→ **PROBLEM**
Once the line holding "df-ord (78, 2471)" is found in the listing below, write it out and each later line exactly, up to and including the one holding "bcm1k (61, 867)".

→ **DATA RECORDS**
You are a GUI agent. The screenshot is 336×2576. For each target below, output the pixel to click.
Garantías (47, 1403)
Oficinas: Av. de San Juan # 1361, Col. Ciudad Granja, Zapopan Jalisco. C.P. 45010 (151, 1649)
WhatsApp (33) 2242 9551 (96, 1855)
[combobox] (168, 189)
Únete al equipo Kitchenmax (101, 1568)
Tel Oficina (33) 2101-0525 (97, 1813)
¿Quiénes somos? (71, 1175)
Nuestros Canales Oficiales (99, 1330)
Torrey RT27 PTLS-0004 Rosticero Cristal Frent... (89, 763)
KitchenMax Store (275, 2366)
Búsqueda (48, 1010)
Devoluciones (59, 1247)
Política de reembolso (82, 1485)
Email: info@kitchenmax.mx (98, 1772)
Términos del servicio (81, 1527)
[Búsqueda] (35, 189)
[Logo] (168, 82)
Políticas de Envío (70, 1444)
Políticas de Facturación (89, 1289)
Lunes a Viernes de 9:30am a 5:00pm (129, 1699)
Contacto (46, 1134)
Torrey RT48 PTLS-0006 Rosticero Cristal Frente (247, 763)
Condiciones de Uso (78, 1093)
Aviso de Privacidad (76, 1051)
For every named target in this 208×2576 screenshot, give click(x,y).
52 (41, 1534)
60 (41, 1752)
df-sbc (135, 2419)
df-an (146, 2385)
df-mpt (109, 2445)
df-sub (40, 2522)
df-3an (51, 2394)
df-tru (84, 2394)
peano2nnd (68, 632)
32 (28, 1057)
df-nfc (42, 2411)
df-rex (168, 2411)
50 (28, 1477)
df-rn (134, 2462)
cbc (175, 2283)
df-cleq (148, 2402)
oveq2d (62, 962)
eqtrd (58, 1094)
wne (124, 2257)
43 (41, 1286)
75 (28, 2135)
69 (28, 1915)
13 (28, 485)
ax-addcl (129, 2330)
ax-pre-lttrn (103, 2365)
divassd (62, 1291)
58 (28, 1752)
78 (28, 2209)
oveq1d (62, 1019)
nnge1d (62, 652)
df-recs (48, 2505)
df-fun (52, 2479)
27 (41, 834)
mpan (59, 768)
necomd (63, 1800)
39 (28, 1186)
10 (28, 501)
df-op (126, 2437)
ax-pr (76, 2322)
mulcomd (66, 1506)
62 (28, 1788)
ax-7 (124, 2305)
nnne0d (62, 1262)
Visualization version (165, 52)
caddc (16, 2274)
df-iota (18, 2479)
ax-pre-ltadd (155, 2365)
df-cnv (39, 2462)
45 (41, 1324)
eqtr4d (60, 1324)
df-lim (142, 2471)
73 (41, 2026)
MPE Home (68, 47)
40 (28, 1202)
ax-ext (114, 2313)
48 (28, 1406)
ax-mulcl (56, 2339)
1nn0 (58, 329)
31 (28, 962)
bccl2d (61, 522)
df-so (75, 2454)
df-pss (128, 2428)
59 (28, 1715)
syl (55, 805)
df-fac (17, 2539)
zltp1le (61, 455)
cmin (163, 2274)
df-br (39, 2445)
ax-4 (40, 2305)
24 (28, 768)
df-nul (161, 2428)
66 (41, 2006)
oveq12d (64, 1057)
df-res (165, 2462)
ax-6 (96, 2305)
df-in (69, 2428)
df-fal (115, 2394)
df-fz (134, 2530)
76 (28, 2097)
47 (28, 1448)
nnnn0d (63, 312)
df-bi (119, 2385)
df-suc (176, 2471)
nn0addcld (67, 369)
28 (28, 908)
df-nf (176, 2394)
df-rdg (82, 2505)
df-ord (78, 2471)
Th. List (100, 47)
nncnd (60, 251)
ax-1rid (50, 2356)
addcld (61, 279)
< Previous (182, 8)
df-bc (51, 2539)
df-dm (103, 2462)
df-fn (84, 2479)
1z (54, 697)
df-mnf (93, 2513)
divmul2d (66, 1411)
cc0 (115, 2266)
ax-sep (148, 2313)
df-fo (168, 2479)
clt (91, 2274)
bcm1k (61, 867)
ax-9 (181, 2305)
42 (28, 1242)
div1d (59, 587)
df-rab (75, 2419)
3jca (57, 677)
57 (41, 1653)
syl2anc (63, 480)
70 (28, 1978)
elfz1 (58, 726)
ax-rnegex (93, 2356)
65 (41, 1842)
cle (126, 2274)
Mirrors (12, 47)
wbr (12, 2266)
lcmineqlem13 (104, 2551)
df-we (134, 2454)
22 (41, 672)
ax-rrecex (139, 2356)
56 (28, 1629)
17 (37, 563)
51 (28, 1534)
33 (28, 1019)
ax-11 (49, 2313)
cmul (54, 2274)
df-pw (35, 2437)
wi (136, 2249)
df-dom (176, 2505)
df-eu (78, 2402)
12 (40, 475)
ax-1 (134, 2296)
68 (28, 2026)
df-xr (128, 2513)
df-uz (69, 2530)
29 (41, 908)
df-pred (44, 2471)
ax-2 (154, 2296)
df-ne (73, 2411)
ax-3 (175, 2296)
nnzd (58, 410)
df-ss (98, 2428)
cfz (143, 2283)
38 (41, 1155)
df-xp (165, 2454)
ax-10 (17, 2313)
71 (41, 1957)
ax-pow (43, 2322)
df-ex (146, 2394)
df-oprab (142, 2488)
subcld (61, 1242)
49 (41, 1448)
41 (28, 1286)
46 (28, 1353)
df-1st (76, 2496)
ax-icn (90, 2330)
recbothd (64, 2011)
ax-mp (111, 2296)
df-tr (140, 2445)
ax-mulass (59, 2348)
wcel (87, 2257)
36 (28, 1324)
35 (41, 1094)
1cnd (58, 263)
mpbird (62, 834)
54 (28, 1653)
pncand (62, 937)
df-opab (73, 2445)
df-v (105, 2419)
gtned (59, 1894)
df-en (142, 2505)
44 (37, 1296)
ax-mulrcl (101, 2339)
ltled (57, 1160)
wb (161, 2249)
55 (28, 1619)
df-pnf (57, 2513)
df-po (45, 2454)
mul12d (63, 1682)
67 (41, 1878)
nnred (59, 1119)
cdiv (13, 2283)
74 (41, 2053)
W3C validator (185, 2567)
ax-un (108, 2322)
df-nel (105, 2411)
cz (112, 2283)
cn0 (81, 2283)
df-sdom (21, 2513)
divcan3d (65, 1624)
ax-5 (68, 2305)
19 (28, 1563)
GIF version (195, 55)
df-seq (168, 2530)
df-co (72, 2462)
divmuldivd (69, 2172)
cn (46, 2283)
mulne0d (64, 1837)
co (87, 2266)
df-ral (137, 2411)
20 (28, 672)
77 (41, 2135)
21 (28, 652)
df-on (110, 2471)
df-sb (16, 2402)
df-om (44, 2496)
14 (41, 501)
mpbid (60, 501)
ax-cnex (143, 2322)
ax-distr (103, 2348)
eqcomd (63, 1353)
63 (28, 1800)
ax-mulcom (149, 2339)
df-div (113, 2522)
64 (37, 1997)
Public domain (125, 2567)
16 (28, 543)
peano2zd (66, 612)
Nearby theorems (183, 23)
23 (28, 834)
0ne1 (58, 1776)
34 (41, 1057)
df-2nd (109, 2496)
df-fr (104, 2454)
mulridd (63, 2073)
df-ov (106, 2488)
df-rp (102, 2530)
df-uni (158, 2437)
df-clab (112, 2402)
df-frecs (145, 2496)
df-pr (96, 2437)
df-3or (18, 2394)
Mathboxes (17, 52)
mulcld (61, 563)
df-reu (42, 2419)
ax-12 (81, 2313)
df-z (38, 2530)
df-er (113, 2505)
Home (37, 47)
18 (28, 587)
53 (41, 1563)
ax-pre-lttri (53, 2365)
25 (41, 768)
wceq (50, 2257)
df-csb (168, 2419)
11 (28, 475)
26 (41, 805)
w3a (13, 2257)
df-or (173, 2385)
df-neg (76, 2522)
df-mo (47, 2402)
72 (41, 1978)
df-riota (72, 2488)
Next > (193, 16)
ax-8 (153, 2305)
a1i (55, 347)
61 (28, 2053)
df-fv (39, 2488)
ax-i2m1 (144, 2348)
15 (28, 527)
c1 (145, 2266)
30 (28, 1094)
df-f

→ **OUTPUT FOR THIS EXERCISE**
df-ord (78, 2471)
Th. List (100, 47)
nncnd (60, 251)
ax-1rid (50, 2356)
addcld (61, 279)
< Previous (182, 8)
df-bc (51, 2539)
df-dm (103, 2462)
df-fn (84, 2479)
1z (54, 697)
df-mnf (93, 2513)
divmul2d (66, 1411)
cc0 (115, 2266)
ax-sep (148, 2313)
df-fo (168, 2479)
clt (91, 2274)
bcm1k (61, 867)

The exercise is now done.